I just wanted to mention a few things that you might find of interest. I enjoyed the article on the Imperial Malaia Garnet from Madagascar that was written, and my stone that was used for the article photographed nicely. Actually, I believe that I was the one who first termed the phrase Imperial Malaia for this material since others were calling it Imperial and others simply Malaia. There is a another deposit within the same country which is producing what Margit Thorndal is calling Champagne garnet, but this is definitely a different type than the stone you photographed. What makes the Imperial Malaia garnet unique is three of it's properties which other garnets from the same area and from East Africa just don't possess - that is, a pale to medium color of peachy orange under fluorescent light and reddish highlights and a deeper orange body under incandescent lights; an RI of 1.76 and most importantly, high anomalous refraction, which makes it look very dichroic.

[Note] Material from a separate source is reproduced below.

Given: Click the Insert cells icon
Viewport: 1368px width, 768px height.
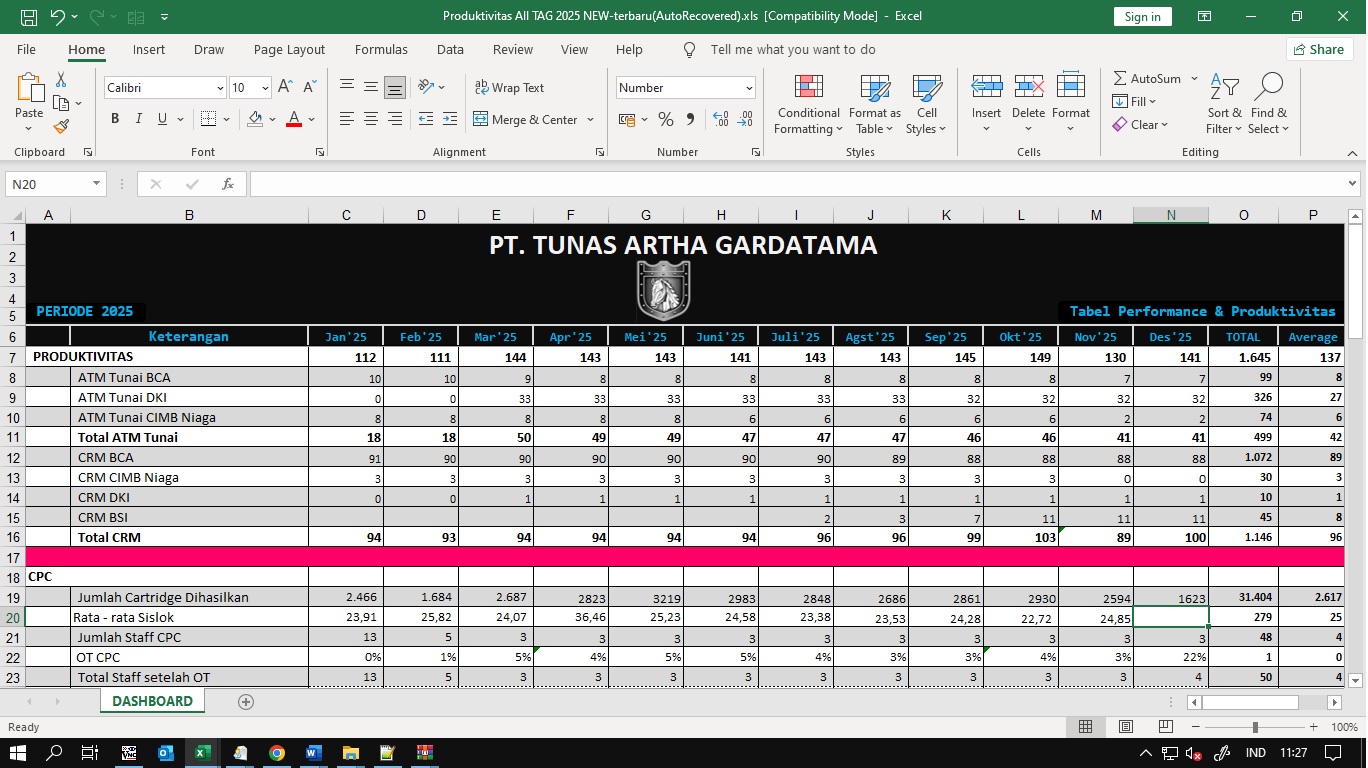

I have recently purchased garnets purported to be "Imperial Garnet" but this material is not the material that I am familiar with and that is pictured and described in the article. It may have come from the same locality and look somewhat similar in color to the original Imperial Malaia. These recently purchased 8 stones of Imperial garnet, though nice and a very pleasing rosy to light orange color, have an index of refraction of 1.74 and not 1.76, and the anomalous refraction does not exist. I must admit that there were two stones of 1.76 RI, but these were essentially indistinguishable from those of RI 1.74. This, therefore, is not the same material, and as I was quoted in the article, this material is quite uncommon and rare when over 1 ct and eye clean. I only know of one dealer who truly has obtained this material in the past.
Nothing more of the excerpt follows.